The traits that make me think Arthur Crew Inman was NPD are:
his grandiosity,
sense of entitlement,
self-centeredness, ("His desire for the spotlight rears its head throughout the diary."),
his voyeurism in hiring a 1000+ others to entertain him with their lifestories,
pathological hypochondria,
chronic malice ("Inman spared no one his poisoned pen, even his wife of 40 years, Evelyn Yates Inman."),
inability to connect with others lovingly, rather than only express gratitude for his wife when she performed well as his servant ("I am, in fact, of the humble opinion that my wife is a treasure among treasures, the hub of the wheel of my existence.
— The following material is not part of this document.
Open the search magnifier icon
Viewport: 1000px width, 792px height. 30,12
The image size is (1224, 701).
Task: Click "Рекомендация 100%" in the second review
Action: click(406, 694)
I guess I love her more than I had any idea. Admitting it is not unlike having a tooth pulled."),
his speaking about himself in the third person,
his enmeshing others around him to take care of him as a child over decades and
his interest in very young girls.

None of those traits alone would be enough to label him NPD but put together, it would seem he certainly had a lot of narcissistic traits. His writing leaves me feeling like he was a sort of bizarre combo between homebound, meticulous Emily Dickinson and Nosferatu.


posted by nickyskye at 2:14 PM on June 9, 2006


To be honest, I'm more interested in what his wife was like. She helped him have affairs? She found a way to live with him?

Weird.
posted by Afroblanco at 2:52 PM on June 9, 2006


AfroBlanco, Good point. Another version of Carmela Soprano?
posted by nickyskye at 3:31 PM on June 9, 2006


Wonderful post—I don't know how I missed it originally, but I'm glad my eye lit on it today. Listening to that clip of his voice was mesmerizing; now I want to read the diary.